ANGEZEIGTER TEXT:
^^^^^^^^

Die Schweizer Aussenpolitik hat dies verstanden und glücklicherweise zügig vorwärtsgemacht. Deshalb wird das Abkommen voraussichtlich noch dieses Jahr ins Parlament kommen. Von links-grüner Seite wurde jedoch bereits das Referendum angekündigt, was zu einer Volksabstimmung gegen Ende 2020 oder im Jahr 2021 führen würde. Im Raum steht dabei nicht die Senkung der Handelshürden per se, sondern hauptsächlich die Frage der Nachhaltigkeit. Ich werde deshalb im Folgenden darauf eingehen, inwiefern das Freihandelsabkommen dahingehend einen positiven Beitrag leisten kann.

Freihandel und Nachhaltigkeit 

Die Waldbrände in Südamerika haben die Menschen im vergangenen Jahr verständlicherweise stark beschäftigt. Die Bilder, wie wertvoller Regenwald abgeholzt wird, sind verstörend und erinnern zu Recht daran, dass dieses wertvolle Ökosystem erhalten werden muss. Die Regierungen vor Ort stehen dahingehend in der Pflicht. Doch was kann ein Freihandelsabkommen der Schweiz mit den Mercosur-Staaten ausrichten? Verändert sich etwas zum Guten, wenn wir einen solchen Vertrag ablehnen, oder wäre es nicht der bessere Weg, gerade durch ein solches Abkommen die Länder in ihrer wirtschaftlichen Entwicklung zu unterstützen?

Der Regenwald wird auch deshalb abgeholzt, weil für die Volkswirtschaften in Südamerika seit Jahrzehnten die Landwirtschaft eine wichtige Rolle spielt – mit den entsprechend negativen Auswirkungen auf die Natur und die Tierwelt. Das Ziel muss deshalb sein, eine wirtschaft­liche Entwicklung in Gang zu setzen und zu unterstützen, welche den Druck auf den Regenwald mildert. Dies wäre der Fall, wenn mehr Arbeitsplätze in der Industrie und im Dienstleistungsbereich entstehen würden. Dies würde den Wohlstand breiter Bevölkerungskreise steigern, wodurch Ressourcen frei würden, um den Regenwald zu schützen.

Hier hängt das Freihandelsabkommen mit der Schweiz ein. Einerseits kurbelt es diese wirtschaftliche Entwicklung ganz grundsätzlich an. Andererseits steigern gerade die Produkte der Schweizer Industrie in den unterschiedlichsten Bereichen die Lebensqualität und tragen zu einer nachhaltigeren Wirtschaft bei: von der Medizinaltechnologie über Pharmaprodukte bin hin zur Infrastruktur im Bereich der Energie und des Verkehrs. Produkte und Lösungen von Schweizer Unternehmen erhöhen die Ressourceneffizienz, verbrauchen weniger Energie, machen die Mobilität effizienter, fördern die Gesundheit oder reduzieren die Verschwendung in der Nahrungsmittelproduktion. Das ist eine ganz konkrete Verbesserung des Klimaschutzes. Oder Agrartechnologie und Lebensmittelverarbeitung «Made in Switzerland» sorgen für mehr Erträge auf der gleichen Fläche, was wiederum dem Schutz des Regenwaldes zugutekommt.

^^^^^^^^

ZU ERLEDIGENDE AUFGABEN:
**1)** Beantworten Sie zum Text über das Freihandelsabkommen mit den Mercosur-Staaten die folgenden Fragen.
(a) Von welcher politischen Seite wurde das Referendum angekündigt?
(b) In welchen Bereichen müssten mehr Arbeitsplätze entstehen, damit der Druck auf den Regenwald gemildert würde?
(c) Was bewirken Agrartechnologie und Lebensmittelverarbeitung «Made in Switzerland» laut dem Text?
**2)** Setzen Sie den Text über Freihandel und Nachhaltigkeit nach seinem letzten Satz fort.

EXTRAHIERTE DATEN:
^^^^^^^^

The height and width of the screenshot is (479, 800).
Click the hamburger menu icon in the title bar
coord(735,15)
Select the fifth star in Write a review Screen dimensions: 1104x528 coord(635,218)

^^^^^^^^

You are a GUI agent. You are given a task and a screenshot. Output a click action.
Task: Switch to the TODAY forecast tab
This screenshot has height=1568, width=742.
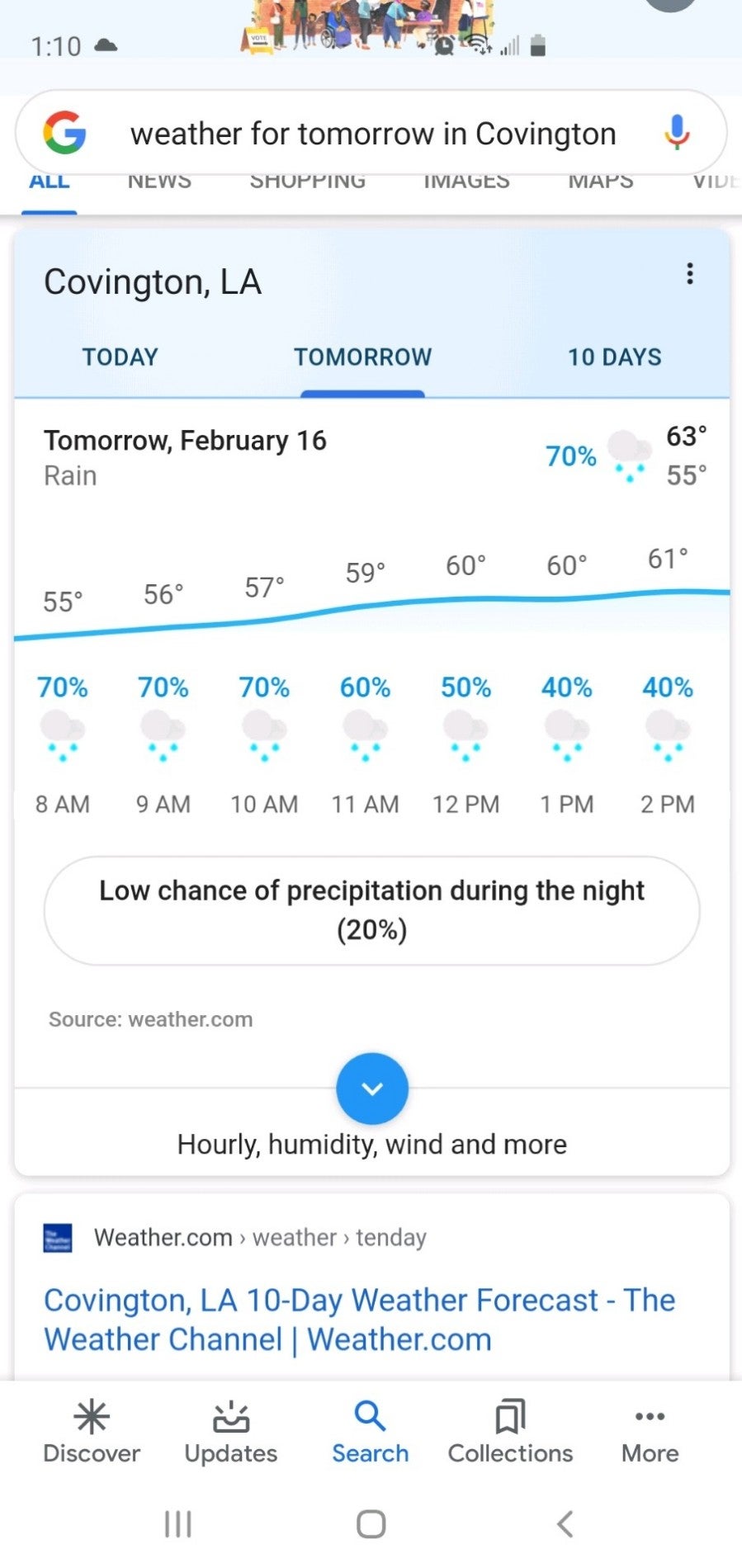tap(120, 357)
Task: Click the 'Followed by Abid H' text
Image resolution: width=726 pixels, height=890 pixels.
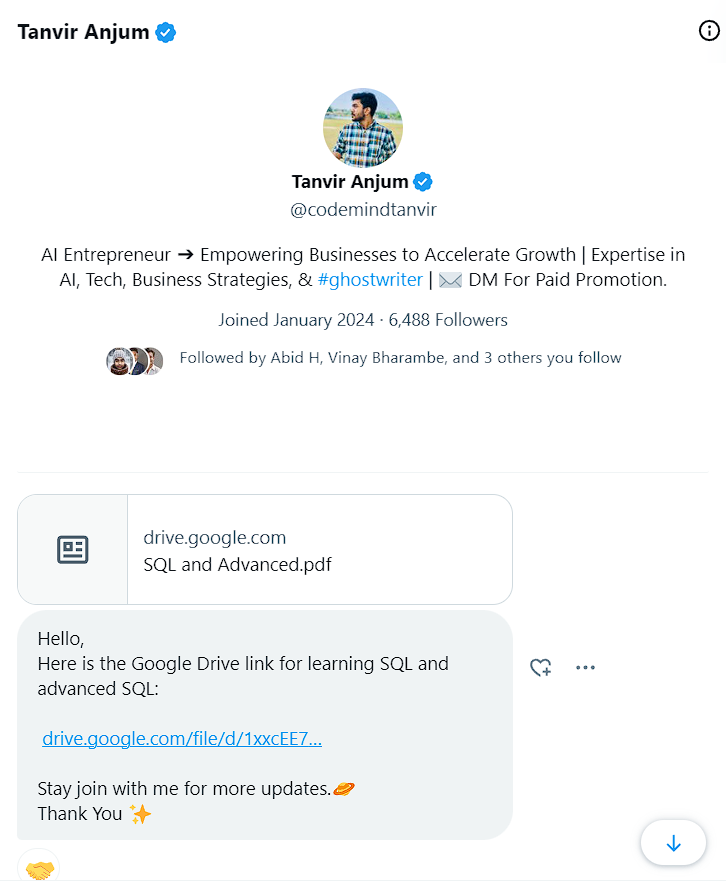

^^^^^^^^

ANTWORTEN PRO AUFGABE:
**1)**
(a) Das Referendum wurde von links-grüner Seite angekündigt.
(b) Es müssten mehr Arbeitsplätze in der Industrie und im Dienstleistungsbereich entstehen.
(c) Sie sorgen für mehr Erträge auf der gleichen Fläche, was dem Schutz des Regenwaldes zugutekommt.

**2)**
In der Summe stehen dank dem Freihandelsabkommen innovative und technologisch hochstehende Schweizer Produkte den Menschen in Südamerika günstiger zur Verfügung. Es ist dieser erleichterte Zugang zu unseren innovativen Produkten und Lösungen, der hilft, die Herausforderungen in Südamerika gewinnbringend zu bewältigen.

Keine Einbahnstrasse

Natürlich ist wirtschaftlicher Austausch immer auch im Interesse der Exporteure. Das ist legitim. Freihandel ist jedoch keine Einbahnstrasse: Auch die Weltbank kam jüngst zum Schluss, dass der internationale Handel und grenzüberschreitende Wertschöpfungsketten bei allen Beteiligten für Arbeitsplätze sorgen, Wohlstand schaffen und so Volkswirtschaften rund um den Globus stärken. Wenn die Schweiz weltweit einen echten Beitrag für Umwelt- und Klimaschutz oder die Bekämpfung von Armut leisten kann, dann ist es mit dem erleichterten Export von innovativer Technologie von Schweizer Industrie-KMU. 

Für Schweizer KMU steht mit dem Freihandelsabkommen viel auf dem Spiel. Es öffnet sich die Türe zu einem flächenmässig und einwohnermässig riesigen Markt mit grossem Potenzial. Sagen wir an der Urne Ja zum Vertrag mit den Mercosur-Staaten, so könnte sich eine Reise nach Brasilien oder Argentinien in naher Zukunft nicht nur aus touristischer Sicht lohnen. Ich bin überzeugt, dass die Nachfrage nach unseren innovativen und für die Umwelt nützlichen Produkten und Dienstleistungen vorhanden ist. Ohne Abkommen hingegen wird Südamerika für unsere Unternehmen alsbald wieder zur «Terra Incognita», zum unbekannten Gebiet.